======== Source passage

Agriculture Commissioner Nikki Fried wants answers on what the Department of Environmental protection knew about Piney Point before the environmental disaster last month.
In a testy exchange with department Secretary Noah Valenstein during a Cabinet meeting Tuesday, the Commissioner attempted to shakedown Valenstein over a reported letter to DEP predicting a breach at the former phosphate plant.
Valenstein repeatedly acknowledged the Democrat’s concern for the environment and the “ticking time bomb” and expressed his willingness to sit down with her behind closed doors to look over documents.
Attorney General Ashley Moody, a Republican, attempted to diffuse the situation by sharing that she had talked at length with Valenstein and his staff. She suggested Cabinet members go to DEP staff with detailed questions.
But Fried continued on with one more question.
“While you don’t want to talk about the past, what about the 27 other sites like Piney Point across the state?” she asked. “We need to talk about a plan to deal with those other 27 that are, again, ticking time bombs on our environment.”
“Commissioner, I appreciate you not re-characterizing my comments of not wanting to talk about the past,” Valenstein responded. “What I’m saying is I think the most productive thing right now is to focus on closure and the fact that we have support (for) closure.”

================

• [Exercise goal]
Rewrite the stretch of the Piney Point article from "Valenstein repeatedly acknowledged" through "look over documents.", swapping "documents" for "records". The material after this has nothing to do with the Piney Point article.

======== Listed records

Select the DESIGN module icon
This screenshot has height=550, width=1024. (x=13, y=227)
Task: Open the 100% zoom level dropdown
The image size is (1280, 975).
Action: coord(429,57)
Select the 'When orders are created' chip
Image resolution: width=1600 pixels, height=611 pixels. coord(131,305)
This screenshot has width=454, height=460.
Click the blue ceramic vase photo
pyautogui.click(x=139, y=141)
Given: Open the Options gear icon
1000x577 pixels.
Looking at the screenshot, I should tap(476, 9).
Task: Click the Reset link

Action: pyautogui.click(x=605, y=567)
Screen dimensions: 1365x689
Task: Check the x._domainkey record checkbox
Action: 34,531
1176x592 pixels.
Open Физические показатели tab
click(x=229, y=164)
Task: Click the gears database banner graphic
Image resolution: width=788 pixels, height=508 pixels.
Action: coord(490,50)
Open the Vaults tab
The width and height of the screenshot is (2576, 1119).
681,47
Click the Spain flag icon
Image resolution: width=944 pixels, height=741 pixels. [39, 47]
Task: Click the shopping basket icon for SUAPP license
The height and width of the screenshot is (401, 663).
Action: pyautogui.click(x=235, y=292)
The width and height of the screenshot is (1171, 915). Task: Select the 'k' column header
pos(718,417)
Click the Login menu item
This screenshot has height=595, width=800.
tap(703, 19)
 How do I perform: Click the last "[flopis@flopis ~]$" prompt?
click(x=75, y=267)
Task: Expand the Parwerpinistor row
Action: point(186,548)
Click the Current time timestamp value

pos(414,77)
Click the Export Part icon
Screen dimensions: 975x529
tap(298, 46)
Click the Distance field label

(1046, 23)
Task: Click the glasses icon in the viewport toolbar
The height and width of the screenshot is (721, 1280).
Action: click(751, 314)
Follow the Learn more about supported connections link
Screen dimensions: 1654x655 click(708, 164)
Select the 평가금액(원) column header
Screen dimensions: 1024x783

================

• [Task output]
Valenstein repeatedly acknowledged the Democrat’s concern for the environment and the “ticking time bomb” and expressed his willingness to sit down with her behind closed doors to look over records.